* ACTION ITEM
Every line from the one that contains "Given: Click the Правекс Банк logo icon" to the end of the records must be restated word for word. No other line belongs in the answer.

* Collected data entries
━━━━━━━━━━━━━━━━━━━━━━━━━━━━━━

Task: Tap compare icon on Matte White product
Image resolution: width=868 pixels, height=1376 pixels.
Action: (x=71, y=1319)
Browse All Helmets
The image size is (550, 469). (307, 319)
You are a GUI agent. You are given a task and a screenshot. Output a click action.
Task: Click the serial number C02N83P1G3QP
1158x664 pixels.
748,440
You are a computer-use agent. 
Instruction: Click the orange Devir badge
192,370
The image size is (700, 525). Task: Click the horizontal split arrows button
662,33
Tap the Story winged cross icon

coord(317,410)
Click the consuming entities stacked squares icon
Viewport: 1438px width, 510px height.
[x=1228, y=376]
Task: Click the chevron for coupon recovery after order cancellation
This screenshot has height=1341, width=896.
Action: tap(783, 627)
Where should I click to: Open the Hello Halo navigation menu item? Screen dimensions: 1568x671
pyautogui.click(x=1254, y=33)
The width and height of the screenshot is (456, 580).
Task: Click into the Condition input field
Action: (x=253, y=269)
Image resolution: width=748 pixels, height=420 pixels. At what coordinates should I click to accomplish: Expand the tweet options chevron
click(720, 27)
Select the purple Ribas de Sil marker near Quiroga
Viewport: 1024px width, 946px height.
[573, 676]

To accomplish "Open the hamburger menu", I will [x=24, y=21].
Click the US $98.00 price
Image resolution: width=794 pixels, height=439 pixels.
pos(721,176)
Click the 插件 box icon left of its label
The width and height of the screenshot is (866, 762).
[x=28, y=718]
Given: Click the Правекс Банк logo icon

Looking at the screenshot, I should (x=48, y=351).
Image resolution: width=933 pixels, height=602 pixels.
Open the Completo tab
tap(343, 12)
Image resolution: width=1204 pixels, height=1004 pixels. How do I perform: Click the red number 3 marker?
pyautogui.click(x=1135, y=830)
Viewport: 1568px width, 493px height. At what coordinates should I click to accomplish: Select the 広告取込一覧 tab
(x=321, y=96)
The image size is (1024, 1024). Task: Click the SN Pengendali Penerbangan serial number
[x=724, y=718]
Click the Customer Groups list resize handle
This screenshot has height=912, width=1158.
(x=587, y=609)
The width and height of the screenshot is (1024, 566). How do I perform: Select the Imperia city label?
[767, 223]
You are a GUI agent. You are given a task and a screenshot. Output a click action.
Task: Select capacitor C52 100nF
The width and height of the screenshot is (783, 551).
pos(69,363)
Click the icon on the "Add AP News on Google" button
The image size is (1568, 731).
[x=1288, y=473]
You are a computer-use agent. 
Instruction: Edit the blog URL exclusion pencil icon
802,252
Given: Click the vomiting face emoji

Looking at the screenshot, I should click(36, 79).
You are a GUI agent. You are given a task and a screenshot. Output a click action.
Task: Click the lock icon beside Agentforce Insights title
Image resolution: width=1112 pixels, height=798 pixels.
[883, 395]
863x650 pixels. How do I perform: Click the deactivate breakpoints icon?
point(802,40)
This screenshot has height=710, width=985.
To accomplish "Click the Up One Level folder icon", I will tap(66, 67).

━━━━━━━━━━━━━━━━━━━━━━━━━━━━━━

* SOLUTION TO THE EXERCISE
Given: Click the Правекс Банк logo icon

Looking at the screenshot, I should (x=48, y=351).
Image resolution: width=933 pixels, height=602 pixels.
Open the Completo tab
tap(343, 12)
Image resolution: width=1204 pixels, height=1004 pixels. How do I perform: Click the red number 3 marker?
pyautogui.click(x=1135, y=830)
Viewport: 1568px width, 493px height. At what coordinates should I click to accomplish: Select the 広告取込一覧 tab
(x=321, y=96)
The image size is (1024, 1024). Task: Click the SN Pengendali Penerbangan serial number
[x=724, y=718]
Click the Customer Groups list resize handle
This screenshot has height=912, width=1158.
(x=587, y=609)
The width and height of the screenshot is (1024, 566). How do I perform: Select the Imperia city label?
[767, 223]
You are a GUI agent. You are given a task and a screenshot. Output a click action.
Task: Select capacitor C52 100nF
The width and height of the screenshot is (783, 551).
pos(69,363)
Click the icon on the "Add AP News on Google" button
The image size is (1568, 731).
[x=1288, y=473]
You are a computer-use agent. 
Instruction: Edit the blog URL exclusion pencil icon
802,252
Given: Click the vomiting face emoji

Looking at the screenshot, I should click(36, 79).
You are a GUI agent. You are given a task and a screenshot. Output a click action.
Task: Click the lock icon beside Agentforce Insights title
Image resolution: width=1112 pixels, height=798 pixels.
[883, 395]
863x650 pixels. How do I perform: Click the deactivate breakpoints icon?
point(802,40)
This screenshot has height=710, width=985.
To accomplish "Click the Up One Level folder icon", I will tap(66, 67).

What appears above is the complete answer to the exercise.